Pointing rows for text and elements
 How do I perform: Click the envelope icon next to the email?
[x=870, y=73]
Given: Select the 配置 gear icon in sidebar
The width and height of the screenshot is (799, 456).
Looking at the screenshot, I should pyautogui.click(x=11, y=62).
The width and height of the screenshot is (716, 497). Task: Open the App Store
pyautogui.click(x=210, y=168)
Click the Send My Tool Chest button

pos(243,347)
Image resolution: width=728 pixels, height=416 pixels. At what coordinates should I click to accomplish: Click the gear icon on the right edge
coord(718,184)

...

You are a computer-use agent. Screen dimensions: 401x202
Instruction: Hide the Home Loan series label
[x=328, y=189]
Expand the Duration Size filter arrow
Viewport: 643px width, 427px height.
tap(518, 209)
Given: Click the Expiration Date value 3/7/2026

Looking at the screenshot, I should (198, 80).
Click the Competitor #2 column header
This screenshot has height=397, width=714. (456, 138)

--

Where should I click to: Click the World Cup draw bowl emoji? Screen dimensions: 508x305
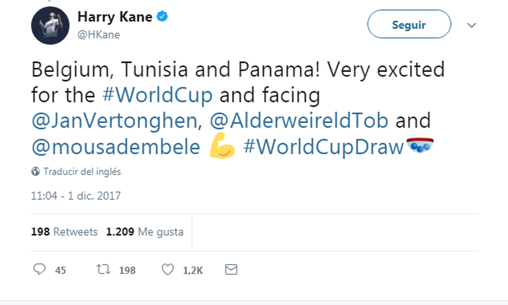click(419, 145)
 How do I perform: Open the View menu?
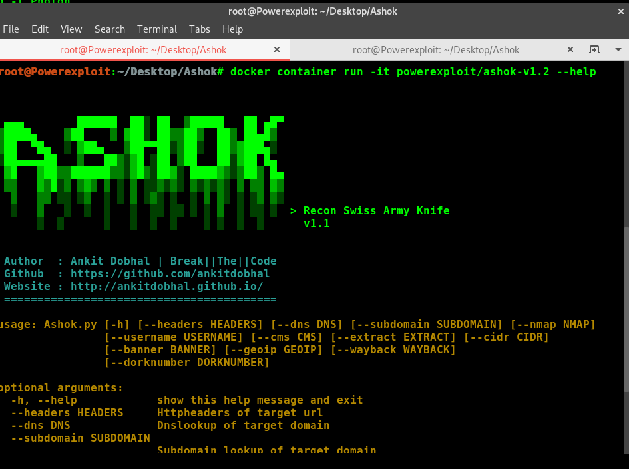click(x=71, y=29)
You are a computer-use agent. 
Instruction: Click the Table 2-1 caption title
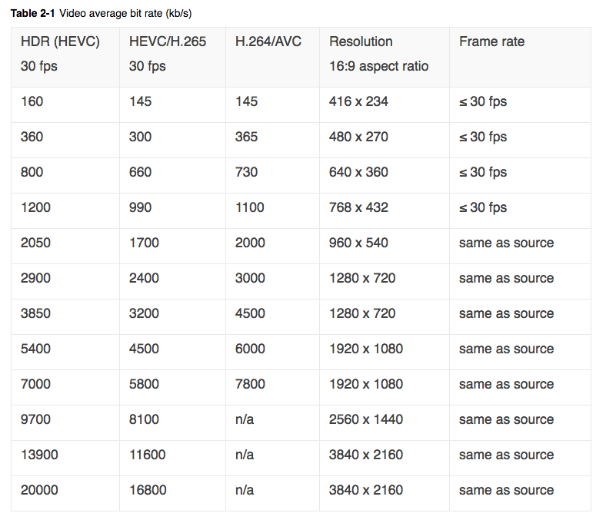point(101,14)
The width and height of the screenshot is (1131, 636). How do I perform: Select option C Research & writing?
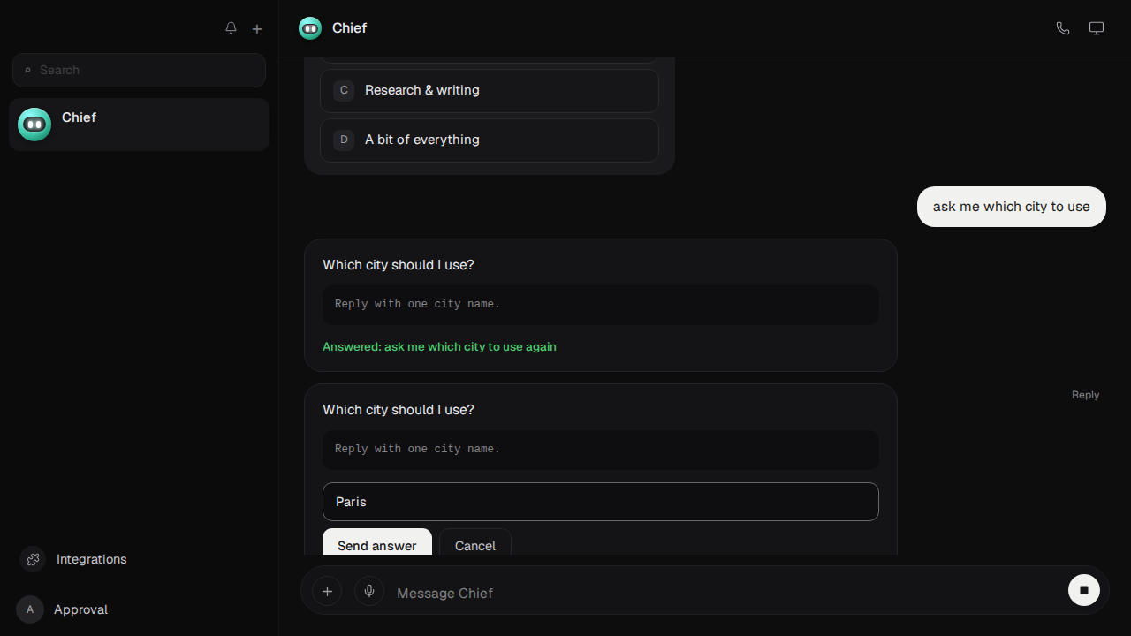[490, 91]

__Problem statement__
Put the rows between the lines holding "Given: Click the" and "This screenshot has", inclusive, into a two-column CSV with the columns instruction and response, one line per row. Enclose each field in quotation marks and replace any line breaks within a field with spaces.

__Exercise result__
instruction,response
"Given: Click the Expiration Date value 3/7/2026","Looking at the screenshot, I should (198, 80)."
"Click the Competitor #2 column header","This screenshot has height=397, width=714. (456, 138)"